■ Goal: Please copy down the data below word for word, from the line containing "Where should I click to: Switch to ПРЕДВАРИТЕЛЬНЫЙ" through the line containing "click(750, 61)", inclusive.

■ Data to use:
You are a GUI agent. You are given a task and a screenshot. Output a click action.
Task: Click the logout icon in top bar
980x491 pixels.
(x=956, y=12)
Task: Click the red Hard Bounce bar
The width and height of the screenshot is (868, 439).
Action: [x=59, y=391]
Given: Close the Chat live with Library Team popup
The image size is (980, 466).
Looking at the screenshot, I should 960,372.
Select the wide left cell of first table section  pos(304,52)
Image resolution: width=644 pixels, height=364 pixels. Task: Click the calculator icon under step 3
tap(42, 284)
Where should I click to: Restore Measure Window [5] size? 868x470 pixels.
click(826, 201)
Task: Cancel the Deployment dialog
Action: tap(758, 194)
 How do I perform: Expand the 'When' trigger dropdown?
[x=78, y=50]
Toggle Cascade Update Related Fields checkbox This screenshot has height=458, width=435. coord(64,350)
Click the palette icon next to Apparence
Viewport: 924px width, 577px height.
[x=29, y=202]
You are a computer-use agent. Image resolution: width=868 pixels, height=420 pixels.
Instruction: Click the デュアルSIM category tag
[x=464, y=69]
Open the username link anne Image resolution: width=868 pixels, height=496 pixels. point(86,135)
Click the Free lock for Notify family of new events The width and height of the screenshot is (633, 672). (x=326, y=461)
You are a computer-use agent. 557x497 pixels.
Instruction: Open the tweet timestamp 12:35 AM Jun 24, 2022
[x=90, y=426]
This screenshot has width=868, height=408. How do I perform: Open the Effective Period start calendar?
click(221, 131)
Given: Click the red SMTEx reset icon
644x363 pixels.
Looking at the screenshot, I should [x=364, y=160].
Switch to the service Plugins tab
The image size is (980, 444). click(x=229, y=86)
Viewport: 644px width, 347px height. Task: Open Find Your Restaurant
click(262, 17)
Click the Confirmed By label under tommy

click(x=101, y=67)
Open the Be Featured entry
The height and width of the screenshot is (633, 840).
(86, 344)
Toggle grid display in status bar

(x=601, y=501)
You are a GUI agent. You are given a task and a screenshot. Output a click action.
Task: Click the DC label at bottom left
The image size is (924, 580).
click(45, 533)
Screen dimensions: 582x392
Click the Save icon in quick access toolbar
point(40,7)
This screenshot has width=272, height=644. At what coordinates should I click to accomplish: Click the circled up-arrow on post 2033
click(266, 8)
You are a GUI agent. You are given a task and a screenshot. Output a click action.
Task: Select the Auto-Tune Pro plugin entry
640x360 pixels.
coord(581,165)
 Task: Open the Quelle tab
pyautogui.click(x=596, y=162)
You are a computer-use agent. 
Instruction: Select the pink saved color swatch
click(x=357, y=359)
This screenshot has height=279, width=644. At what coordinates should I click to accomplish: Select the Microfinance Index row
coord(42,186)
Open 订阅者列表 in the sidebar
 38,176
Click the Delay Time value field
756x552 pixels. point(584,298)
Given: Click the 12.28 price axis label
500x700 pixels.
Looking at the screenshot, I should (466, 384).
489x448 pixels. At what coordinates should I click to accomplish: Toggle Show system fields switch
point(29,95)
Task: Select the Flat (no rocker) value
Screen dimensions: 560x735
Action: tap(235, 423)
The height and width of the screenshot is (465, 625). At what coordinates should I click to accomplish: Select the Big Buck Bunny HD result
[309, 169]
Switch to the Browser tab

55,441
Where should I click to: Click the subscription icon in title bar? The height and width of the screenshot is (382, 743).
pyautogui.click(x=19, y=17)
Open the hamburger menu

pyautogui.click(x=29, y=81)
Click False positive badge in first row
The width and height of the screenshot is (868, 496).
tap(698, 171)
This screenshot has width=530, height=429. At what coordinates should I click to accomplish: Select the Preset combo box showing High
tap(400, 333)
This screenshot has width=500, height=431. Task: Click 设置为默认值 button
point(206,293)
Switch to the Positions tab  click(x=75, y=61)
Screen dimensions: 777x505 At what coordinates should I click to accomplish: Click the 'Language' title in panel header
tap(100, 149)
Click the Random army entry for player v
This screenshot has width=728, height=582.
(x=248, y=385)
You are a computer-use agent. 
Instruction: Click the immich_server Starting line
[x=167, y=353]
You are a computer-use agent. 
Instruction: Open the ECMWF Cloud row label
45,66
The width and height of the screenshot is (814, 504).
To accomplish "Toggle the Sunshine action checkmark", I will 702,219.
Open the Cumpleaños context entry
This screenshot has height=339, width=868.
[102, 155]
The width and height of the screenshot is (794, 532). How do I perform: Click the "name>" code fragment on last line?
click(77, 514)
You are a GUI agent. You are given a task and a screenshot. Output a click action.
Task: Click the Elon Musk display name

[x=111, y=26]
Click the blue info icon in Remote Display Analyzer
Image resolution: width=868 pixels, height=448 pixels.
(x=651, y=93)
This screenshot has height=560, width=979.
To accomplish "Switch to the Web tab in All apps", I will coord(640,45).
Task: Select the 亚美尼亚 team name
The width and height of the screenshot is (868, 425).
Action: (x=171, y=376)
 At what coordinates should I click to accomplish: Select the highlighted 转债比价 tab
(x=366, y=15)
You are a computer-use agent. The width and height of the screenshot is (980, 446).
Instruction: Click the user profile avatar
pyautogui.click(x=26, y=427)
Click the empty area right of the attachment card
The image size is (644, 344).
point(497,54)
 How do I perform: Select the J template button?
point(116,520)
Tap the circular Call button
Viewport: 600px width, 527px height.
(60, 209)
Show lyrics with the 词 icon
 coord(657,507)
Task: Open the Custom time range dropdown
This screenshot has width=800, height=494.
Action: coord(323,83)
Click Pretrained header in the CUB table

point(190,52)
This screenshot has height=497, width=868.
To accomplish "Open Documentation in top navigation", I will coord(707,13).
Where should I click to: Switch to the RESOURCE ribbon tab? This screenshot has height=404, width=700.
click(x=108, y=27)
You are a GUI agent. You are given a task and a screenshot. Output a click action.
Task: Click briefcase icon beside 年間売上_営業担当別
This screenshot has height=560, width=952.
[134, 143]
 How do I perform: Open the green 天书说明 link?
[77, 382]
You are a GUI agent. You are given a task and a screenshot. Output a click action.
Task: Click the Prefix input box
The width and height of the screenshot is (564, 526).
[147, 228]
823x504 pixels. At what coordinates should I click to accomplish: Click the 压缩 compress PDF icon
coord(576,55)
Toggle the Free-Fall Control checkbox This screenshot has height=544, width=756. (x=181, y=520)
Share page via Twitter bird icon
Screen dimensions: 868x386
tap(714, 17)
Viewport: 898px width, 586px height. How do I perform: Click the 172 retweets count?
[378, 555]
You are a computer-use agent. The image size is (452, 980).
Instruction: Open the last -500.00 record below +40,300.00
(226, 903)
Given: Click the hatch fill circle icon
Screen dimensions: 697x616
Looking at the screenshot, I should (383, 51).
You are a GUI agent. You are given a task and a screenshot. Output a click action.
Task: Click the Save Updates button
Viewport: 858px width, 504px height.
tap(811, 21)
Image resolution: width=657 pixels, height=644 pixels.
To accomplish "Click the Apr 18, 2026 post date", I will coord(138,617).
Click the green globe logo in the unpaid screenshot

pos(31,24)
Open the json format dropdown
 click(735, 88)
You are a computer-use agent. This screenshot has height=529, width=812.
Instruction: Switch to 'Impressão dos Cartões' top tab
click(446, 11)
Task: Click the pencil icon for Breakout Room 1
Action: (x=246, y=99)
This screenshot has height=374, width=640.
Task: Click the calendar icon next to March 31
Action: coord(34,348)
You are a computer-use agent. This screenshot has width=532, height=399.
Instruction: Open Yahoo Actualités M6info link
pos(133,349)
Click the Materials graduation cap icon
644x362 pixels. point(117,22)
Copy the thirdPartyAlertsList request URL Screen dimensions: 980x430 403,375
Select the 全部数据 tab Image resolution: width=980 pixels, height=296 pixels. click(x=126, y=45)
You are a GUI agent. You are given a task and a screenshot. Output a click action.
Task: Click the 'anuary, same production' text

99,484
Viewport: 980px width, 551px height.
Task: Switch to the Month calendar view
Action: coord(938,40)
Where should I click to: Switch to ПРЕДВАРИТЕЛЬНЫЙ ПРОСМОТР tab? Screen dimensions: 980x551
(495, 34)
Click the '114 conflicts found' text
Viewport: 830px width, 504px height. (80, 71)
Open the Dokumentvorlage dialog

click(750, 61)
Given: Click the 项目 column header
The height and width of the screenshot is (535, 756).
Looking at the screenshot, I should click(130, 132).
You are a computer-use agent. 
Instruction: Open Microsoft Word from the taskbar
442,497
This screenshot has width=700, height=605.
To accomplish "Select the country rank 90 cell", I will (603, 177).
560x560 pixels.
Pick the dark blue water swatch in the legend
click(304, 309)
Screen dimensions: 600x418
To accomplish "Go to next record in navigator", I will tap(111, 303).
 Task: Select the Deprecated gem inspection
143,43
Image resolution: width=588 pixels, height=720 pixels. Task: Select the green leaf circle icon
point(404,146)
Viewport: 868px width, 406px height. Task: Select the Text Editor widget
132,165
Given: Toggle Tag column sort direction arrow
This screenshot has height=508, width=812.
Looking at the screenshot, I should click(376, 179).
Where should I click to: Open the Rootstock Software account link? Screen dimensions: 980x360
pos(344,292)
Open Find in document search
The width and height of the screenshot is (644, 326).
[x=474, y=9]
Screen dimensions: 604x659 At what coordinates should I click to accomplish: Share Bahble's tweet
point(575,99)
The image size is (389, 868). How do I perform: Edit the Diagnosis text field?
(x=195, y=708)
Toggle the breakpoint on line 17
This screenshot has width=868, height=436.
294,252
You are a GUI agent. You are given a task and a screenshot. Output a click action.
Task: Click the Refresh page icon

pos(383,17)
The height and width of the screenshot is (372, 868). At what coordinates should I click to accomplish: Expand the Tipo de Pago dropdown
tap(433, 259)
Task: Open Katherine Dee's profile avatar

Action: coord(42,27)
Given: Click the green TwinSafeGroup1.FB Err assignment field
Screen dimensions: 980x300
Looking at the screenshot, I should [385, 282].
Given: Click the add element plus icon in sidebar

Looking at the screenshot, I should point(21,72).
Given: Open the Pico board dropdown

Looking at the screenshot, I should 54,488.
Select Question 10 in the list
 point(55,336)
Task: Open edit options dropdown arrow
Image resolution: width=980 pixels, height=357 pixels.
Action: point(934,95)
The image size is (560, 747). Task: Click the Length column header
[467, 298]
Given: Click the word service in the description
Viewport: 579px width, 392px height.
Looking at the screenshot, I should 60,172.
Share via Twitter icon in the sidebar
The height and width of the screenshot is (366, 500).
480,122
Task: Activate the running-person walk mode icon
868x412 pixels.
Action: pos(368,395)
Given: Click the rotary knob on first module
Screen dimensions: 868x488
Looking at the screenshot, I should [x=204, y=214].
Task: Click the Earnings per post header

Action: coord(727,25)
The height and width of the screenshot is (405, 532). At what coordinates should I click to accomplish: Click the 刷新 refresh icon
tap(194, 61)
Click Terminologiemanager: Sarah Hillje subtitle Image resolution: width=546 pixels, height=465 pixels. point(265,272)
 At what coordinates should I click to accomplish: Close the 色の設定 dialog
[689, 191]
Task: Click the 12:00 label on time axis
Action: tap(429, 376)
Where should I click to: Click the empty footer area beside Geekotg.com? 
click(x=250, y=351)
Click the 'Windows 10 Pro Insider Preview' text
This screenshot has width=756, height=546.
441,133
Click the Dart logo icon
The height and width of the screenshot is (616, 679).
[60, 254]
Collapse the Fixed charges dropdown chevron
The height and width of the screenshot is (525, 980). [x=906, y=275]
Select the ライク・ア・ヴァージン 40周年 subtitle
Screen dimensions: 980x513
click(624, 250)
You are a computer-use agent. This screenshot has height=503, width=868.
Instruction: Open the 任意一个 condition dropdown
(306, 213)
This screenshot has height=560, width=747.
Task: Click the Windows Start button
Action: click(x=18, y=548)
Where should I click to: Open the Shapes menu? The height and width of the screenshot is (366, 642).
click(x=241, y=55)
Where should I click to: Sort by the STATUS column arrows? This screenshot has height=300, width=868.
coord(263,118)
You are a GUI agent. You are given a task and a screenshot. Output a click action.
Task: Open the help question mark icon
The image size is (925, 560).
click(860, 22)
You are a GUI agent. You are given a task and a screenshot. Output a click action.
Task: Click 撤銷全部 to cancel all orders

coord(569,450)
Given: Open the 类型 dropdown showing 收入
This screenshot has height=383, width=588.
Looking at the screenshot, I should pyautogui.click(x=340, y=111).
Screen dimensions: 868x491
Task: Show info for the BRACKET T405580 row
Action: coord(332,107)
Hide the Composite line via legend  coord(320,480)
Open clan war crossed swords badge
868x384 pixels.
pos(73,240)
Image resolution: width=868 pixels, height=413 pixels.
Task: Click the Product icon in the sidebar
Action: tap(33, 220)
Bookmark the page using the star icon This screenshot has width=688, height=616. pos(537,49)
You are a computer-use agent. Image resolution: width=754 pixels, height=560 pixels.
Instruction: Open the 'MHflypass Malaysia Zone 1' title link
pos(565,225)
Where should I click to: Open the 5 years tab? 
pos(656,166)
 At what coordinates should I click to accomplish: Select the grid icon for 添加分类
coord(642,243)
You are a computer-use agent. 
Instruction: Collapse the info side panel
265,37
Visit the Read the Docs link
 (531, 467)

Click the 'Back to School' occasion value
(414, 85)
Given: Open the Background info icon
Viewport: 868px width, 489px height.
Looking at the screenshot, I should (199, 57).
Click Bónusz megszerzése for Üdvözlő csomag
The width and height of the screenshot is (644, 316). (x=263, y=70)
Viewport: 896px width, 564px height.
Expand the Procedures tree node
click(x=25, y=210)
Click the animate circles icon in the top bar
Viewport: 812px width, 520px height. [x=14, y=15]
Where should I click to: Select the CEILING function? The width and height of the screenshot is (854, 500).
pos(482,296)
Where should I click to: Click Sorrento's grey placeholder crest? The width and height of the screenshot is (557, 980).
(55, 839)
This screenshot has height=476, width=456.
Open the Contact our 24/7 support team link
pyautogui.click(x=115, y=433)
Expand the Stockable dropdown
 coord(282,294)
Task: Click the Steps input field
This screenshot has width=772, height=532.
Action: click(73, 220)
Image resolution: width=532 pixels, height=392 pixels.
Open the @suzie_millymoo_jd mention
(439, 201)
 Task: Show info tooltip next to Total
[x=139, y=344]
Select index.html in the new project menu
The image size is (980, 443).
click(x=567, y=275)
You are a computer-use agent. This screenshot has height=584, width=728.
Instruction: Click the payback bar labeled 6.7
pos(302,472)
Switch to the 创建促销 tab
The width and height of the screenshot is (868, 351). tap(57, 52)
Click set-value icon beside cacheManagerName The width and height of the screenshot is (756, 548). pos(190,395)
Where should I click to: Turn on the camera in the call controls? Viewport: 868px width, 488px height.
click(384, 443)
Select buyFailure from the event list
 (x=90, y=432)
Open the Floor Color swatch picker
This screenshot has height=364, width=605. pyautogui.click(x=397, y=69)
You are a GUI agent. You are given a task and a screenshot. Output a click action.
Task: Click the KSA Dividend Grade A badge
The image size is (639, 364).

■ The solution:
Where should I click to: Switch to ПРЕДВАРИТЕЛЬНЫЙ ПРОСМОТР tab? Screen dimensions: 980x551
(495, 34)
Click the '114 conflicts found' text
Viewport: 830px width, 504px height. (80, 71)
Open the Dokumentvorlage dialog

click(750, 61)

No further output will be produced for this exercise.